Fuzzy State-Dependent Riccati Equation (FSDRE) Control of the Reverse Osmosis Desalination System With Photovoltaic Power Supply

Abstract

The two challenges facing human life are water and energy. Reverse osmosis (RO) desalination systems are popular owning to their unique advantages. However, robust performance and power supply are the two main challenges in this desalination system. This power is used to drive an induction motor that rotates a centrifugal pump to apply the required back pressure to the RO membrane. To solve these two challenges, a complete RO system powered by a photovoltaic (PV) system was considered, and for each subsystem, a robust controller was designed based on their dynamic models. A fuzzy controller optimized by the invasive weed algorithm (IWA) was designed to track the maximum power in the photovoltaic subsystem under different environmental conditions. A fuzzy-PID controller was used to control the motor-pump subsystem.
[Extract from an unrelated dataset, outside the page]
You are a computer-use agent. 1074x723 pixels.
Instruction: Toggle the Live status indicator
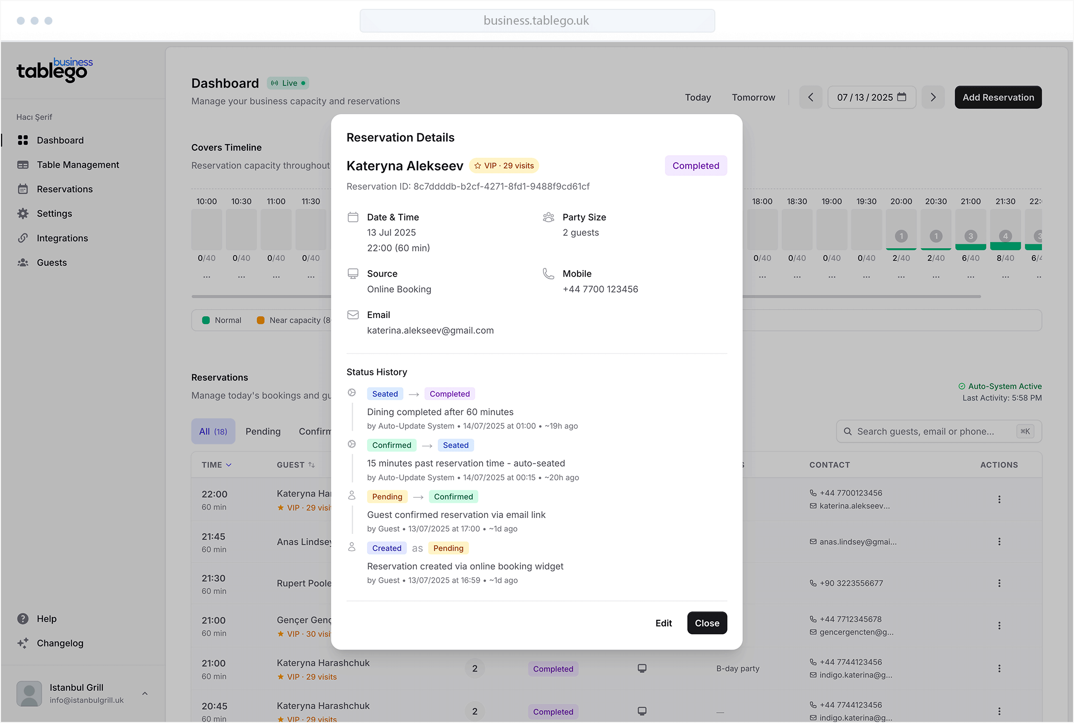pyautogui.click(x=288, y=82)
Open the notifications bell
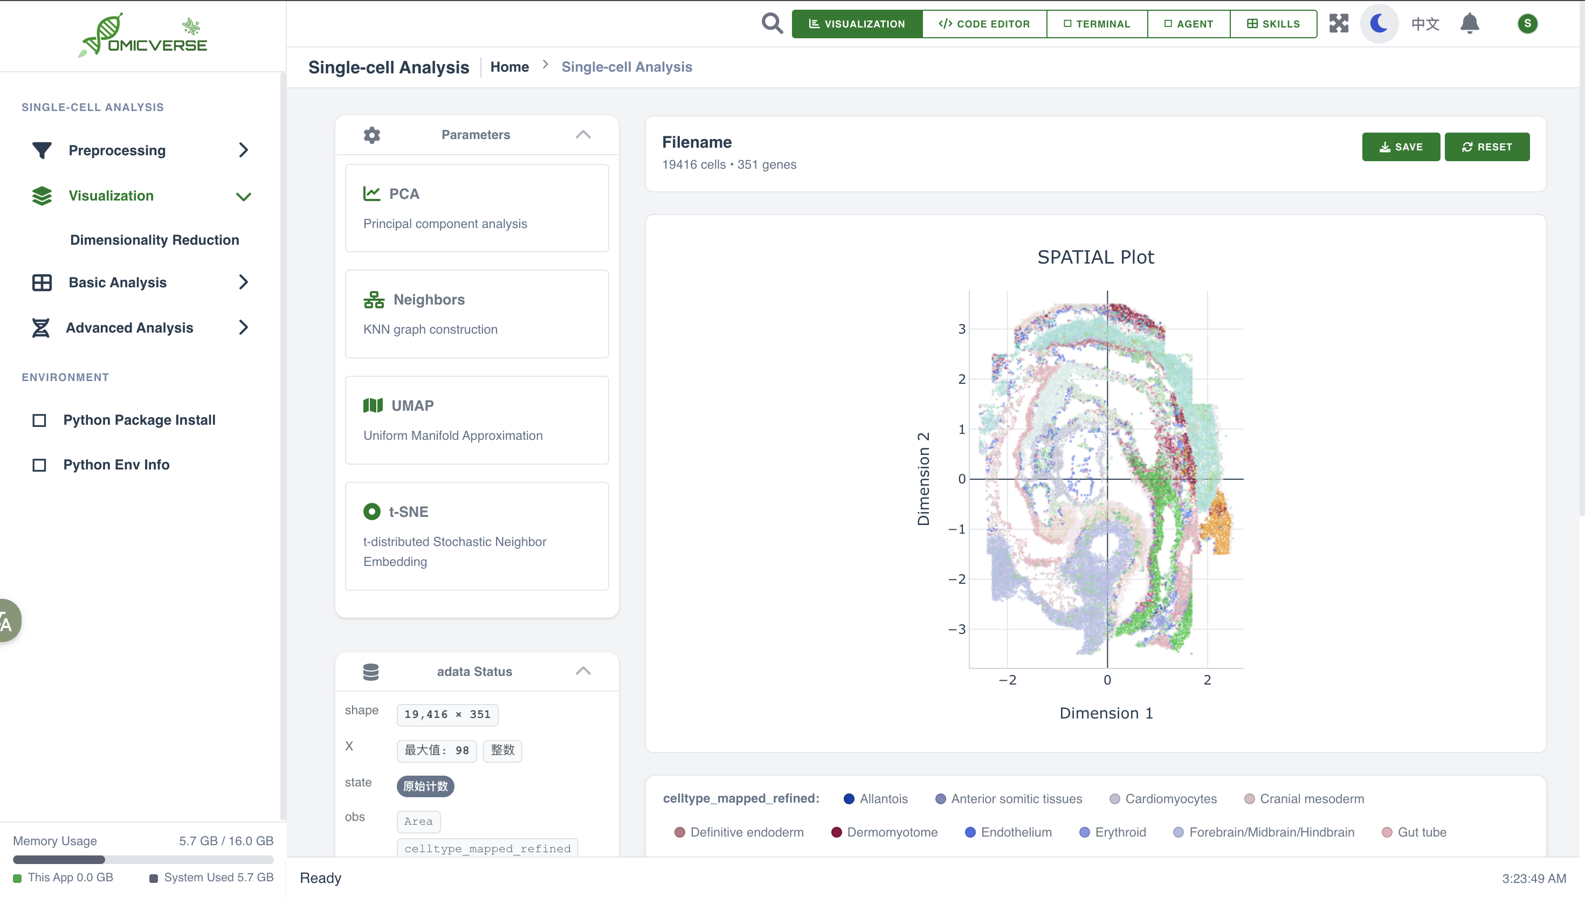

Furthermore, it is focused on designing a robust controller with the ability to compensate for large set-point changes, reject external disturbances, and cope with parametric uncertainties, such as variations in feed water salinity. Hence, state-dependent Riccati equation control (SDRE) was used to control the reverse osmosis system. The simulation results for different scenarios show that the proposed controller performs well under different operating conditions and can remove the effects of disturbances on the system.